Yep - that's the one. I posed the same question to my new LBS, who said, essentially "Leave the bike alone!" 

Oh, and thanks for the info on the Look pedals. The ones I have are black and very old. I've forgotten much about them.


----------



## numbers (Sep 5, 2008)

Hi there, 

I too have a cf peugeot py10fc that I'm restoring. The bottom bracket (mavic) seems worn out and am wondering what BB you have in yours. I've heard stronglight and sugino work but I don't know which model.

Thanks!


----------



## dd74 (Aug 2, 2007)

I believe I have a Campy Record bottom bracket on mine.


----------



## numbers (Sep 5, 2008)

is that a cartridge bb? I certainly wouldn't mind changing as the mavic is quite heavy...


----------



## dd74 (Aug 2, 2007)

Yes, I believe it is. I've actually strayed away from converting the PY to a fixed gear. Honestly, it rides so well for a twenty-year-old bicycle, that I'll keep it as is. 

I was at one of my LBS's today, and was discussing the PY with a salesperson.
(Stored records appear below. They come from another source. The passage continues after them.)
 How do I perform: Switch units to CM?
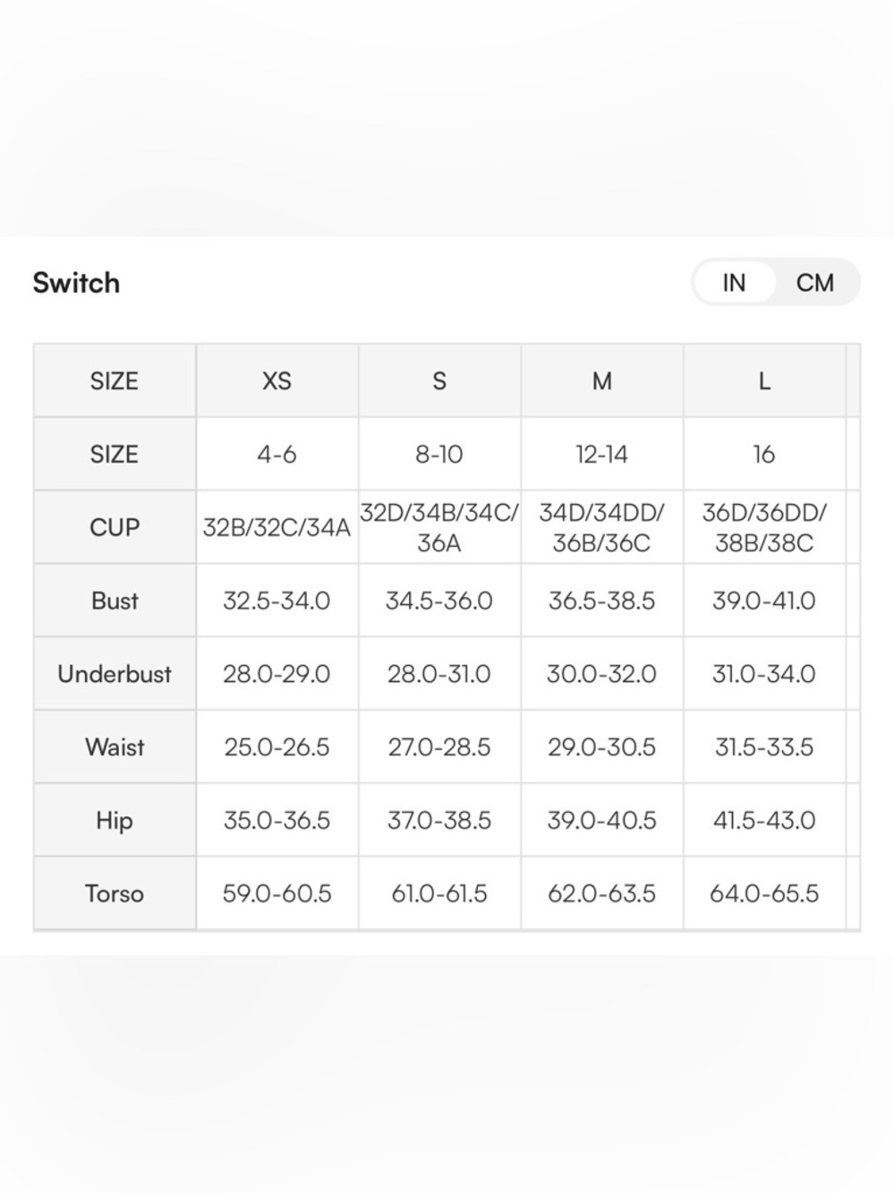click(814, 283)
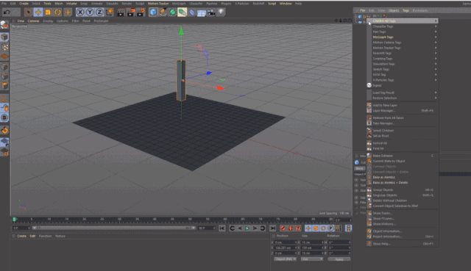The height and width of the screenshot is (271, 471).
Task: Add a Cube primitive from toolbar
Action: 153,12
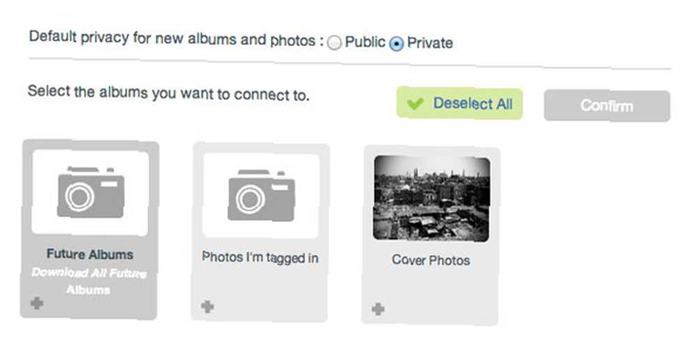Select the Private privacy radio button
Image resolution: width=698 pixels, height=354 pixels.
point(396,43)
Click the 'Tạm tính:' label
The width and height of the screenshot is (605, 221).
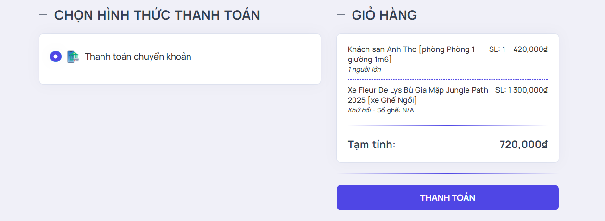pyautogui.click(x=371, y=144)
She was going wild for the bike. Funny thing is, I think the PY is older than she is.


----------



## numbers (Sep 5, 2008)

I'm glad to hear you didn't! I've taken mine completely apart, cleaned all the components (mavic ssc), ordered a new headset and decals, and have began the process of polishing the aluminum (which will take the rest of my natural life I think  )


----------



## gregw (Aug 21, 2008)

One option is to use a White Industries Eccentric ENO rear hub, which allows about 15mm of adjustment, to get the right chain tension.

http://sheldonbrown.com/harris/white-hubs.html

I purchased one for a project of my own. I've not ridden it yet. If it rides as well as it has been made I will be very happy 

Once I've completed the project I'll post up a diary/how to.

If you haven't already found it http://sheldonbrown.com/fixed-conversion.html is a rich source of fixed and single speed information.


----------



## cxwrench (Nov 9, 2004)

the eno doesn't allow for chain line adjustment, it allows for chain TENSION adjustment. they do it in a fix/free layout, so you can put a lockring on for road riding.


----------



## gregw (Aug 21, 2008)

That's correct, I must have been dreaming about chain rings, spiders and bottom brackets at the time


----------